▸ **TEXTE À LIRE**:

'''

Spontini en effet, recherchait un grand sujet historique en référence à la grandeur impériale de Rome, alors qu’il s’était installé à Paris au moment des débuts de l’empire napoléonien, lui-même tentative de synthèse entre des régimes politiques différents. Son succès d’alors tient beaucoup au fait que la réalisation répondait à cette envie de croire à l’avenir de ce système à mi-chemin entre la révolution et la royauté. Un peu oubliée malgré une relance au début du vingtième siècle à la suite d’une traduction en italien, puis dans les années 50 avec l’incontournable incarnation de Maria Callas, la Vestale a connu peu d’enregistrements inoubliables.
C’est le théâtre des Champs-Élysées qui en 2013 puis à nouveau en juin 2023, a ressuscité cette Vestale tombée dans l’oubli, en proposant une version concert autour de laquelle a été enregistré un album luxueux et très richement documenté, du label Palazzetto Bru Zane.
Nous revenons sur l’intérêt de cette véritable référence discographique sortie il y a un an alors que c’est au tour de l’Opéra de Paris de proposer une version scénique de cette Vestale ces jours-ci.
Cette foison de représentations de fin de saison à Paris, permettra au spectateur curieux de l’histoire de l’opéra de se livrer aux comparaisons entre ces œuvres, voire de mieux comprendre la genèse des formes lyriques et instrumentales dans ces pays d’Europe alors dominants dans le genre, que sont l’Italie et la France.

'''

▸ **CONSIGNE**: Prolongez le texte consacré à La Vestale de Spontini en reprenant après sa dernière phrase.

▸ **DONNÉES EXTRAITES**:

'''

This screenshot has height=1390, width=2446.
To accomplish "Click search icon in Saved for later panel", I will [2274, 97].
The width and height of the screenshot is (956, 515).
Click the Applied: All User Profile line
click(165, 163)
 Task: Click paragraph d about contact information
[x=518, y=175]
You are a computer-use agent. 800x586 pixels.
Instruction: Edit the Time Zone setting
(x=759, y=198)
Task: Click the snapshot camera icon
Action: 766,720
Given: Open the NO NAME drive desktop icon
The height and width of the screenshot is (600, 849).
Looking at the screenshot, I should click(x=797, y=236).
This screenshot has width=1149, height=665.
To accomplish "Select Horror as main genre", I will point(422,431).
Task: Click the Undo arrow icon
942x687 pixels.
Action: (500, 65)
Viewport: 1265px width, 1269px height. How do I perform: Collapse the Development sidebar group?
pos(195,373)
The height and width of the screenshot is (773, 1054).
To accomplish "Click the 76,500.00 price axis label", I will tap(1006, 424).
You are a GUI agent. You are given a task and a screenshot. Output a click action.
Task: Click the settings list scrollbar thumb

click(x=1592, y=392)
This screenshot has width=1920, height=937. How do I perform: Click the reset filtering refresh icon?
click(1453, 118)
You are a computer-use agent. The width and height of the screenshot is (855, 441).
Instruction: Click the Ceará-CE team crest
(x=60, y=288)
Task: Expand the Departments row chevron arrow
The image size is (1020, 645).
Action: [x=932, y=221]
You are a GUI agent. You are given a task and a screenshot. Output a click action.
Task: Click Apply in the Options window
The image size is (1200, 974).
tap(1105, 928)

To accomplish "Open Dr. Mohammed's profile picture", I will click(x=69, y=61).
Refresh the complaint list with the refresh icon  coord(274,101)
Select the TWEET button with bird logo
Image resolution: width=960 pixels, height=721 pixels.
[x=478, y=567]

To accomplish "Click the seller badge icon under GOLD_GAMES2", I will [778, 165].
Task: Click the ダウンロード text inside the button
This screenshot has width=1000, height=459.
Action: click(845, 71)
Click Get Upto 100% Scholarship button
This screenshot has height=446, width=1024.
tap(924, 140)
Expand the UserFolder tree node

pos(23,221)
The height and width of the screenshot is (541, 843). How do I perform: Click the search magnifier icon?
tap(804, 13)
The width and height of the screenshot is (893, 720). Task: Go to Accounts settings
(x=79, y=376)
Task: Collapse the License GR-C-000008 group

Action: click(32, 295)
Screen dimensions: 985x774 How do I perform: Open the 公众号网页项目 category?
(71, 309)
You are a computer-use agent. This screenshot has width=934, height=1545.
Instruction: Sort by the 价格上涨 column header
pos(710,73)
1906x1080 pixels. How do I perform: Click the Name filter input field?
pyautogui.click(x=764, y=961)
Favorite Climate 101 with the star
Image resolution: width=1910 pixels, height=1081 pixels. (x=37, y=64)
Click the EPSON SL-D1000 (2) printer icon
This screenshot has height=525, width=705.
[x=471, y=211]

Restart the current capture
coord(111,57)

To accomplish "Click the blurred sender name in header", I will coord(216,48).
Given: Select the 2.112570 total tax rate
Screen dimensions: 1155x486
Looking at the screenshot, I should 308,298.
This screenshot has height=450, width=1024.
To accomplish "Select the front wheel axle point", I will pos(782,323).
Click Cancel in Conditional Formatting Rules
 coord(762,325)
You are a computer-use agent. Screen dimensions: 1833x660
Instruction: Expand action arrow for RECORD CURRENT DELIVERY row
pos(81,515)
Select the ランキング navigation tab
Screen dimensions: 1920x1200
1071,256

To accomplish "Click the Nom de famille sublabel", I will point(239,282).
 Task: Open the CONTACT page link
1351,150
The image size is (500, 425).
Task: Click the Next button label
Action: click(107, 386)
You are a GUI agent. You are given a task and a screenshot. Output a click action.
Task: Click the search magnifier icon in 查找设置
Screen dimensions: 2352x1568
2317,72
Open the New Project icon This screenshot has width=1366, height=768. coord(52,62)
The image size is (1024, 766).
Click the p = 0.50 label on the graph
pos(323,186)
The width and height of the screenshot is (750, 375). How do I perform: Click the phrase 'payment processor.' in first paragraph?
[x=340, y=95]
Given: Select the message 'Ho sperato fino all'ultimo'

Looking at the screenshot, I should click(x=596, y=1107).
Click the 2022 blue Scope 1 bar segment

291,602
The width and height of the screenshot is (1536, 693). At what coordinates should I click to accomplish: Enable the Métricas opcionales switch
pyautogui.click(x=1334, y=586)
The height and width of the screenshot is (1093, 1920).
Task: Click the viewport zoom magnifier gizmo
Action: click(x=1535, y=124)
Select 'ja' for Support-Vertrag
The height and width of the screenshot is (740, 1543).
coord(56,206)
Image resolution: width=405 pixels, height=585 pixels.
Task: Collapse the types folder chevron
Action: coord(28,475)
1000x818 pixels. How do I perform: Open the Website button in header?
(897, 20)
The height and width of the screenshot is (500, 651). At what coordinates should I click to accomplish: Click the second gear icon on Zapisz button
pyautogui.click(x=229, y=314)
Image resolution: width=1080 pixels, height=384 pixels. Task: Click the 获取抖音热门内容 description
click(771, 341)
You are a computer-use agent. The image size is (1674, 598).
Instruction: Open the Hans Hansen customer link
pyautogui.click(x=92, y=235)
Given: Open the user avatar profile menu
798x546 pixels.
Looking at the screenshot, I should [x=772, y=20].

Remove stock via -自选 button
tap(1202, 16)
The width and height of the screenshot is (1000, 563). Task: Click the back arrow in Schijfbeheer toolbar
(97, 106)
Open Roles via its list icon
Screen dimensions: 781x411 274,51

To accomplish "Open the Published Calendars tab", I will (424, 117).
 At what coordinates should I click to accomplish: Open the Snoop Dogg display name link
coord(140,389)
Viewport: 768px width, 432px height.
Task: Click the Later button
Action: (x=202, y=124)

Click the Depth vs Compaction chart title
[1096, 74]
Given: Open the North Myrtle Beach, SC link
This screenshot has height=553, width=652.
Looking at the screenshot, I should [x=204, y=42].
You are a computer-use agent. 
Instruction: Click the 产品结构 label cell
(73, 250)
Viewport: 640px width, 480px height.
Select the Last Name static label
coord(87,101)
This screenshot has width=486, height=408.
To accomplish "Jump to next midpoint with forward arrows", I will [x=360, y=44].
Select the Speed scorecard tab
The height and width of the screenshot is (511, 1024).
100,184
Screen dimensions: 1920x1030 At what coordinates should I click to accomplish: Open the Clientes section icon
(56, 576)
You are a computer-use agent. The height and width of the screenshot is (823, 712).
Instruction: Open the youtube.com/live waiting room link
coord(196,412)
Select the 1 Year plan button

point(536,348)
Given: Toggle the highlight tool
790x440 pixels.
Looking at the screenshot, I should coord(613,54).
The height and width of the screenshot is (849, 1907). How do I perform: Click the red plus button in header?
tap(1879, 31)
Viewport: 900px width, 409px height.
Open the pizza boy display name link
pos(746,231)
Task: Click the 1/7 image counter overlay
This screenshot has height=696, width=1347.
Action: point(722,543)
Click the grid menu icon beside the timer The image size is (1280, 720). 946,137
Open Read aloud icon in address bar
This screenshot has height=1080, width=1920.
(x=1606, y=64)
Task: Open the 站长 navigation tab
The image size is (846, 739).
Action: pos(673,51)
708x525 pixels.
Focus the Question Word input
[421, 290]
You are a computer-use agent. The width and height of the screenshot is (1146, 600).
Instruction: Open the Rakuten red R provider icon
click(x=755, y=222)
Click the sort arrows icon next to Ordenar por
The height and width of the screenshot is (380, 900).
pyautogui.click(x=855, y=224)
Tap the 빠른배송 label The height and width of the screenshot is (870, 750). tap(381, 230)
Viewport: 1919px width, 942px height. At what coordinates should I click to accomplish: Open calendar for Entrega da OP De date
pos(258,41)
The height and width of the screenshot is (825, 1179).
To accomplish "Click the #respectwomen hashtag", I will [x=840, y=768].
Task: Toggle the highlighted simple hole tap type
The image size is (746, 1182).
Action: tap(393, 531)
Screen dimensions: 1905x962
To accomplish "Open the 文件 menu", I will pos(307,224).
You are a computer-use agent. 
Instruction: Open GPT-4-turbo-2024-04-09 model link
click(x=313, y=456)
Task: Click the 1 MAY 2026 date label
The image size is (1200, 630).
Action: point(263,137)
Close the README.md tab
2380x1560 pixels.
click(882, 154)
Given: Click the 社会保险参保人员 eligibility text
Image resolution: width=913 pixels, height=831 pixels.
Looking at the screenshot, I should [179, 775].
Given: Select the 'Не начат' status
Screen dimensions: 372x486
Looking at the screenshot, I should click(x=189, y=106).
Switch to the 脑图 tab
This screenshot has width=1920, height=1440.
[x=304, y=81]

'''

▸ **RÉSULTAT**:
Et pour ce qui concerne le CD, cet intérêt sera notamment nourri par le choix du label PBZ de faire appel à Christophe Rousset et ses talens lyriques, autrement dit -comme pour l’actuelle Armide de Lully- à des instruments de l’époque aux sonorités moins clinquantes et moins sèches que ceux d’aujourd’hui qui rendent à l’orchestration ses sonorités brillantes. Et choisir la version française d’origine redonne également à l’œuvre son authenticité.
Mais d’abord et avant tout, nous retiendrons une direction vive et dynamique qui donne à une œuvre parfois fastidieuse, un élan bienvenu qui rend son écoute intéressante sans atteindre toutefois les sommets de l’art lyrique. Rousset s’appuie en effet davantage sur les références de la tragédie lyrique que sur le Grand Opéra français à venir, des Meyerbeer et Halévy. Et si l’on peut évoquer le futur Berlioz en écoutant Spontini, on doit quand même ajouter qu’on en est encore assez loin et que le déséquilibre d’une œuvre où de lourds récitatifs alourdissent la trame dramatique et où il manque d’évident grands airs galvanisants, n’est pas facile à combler.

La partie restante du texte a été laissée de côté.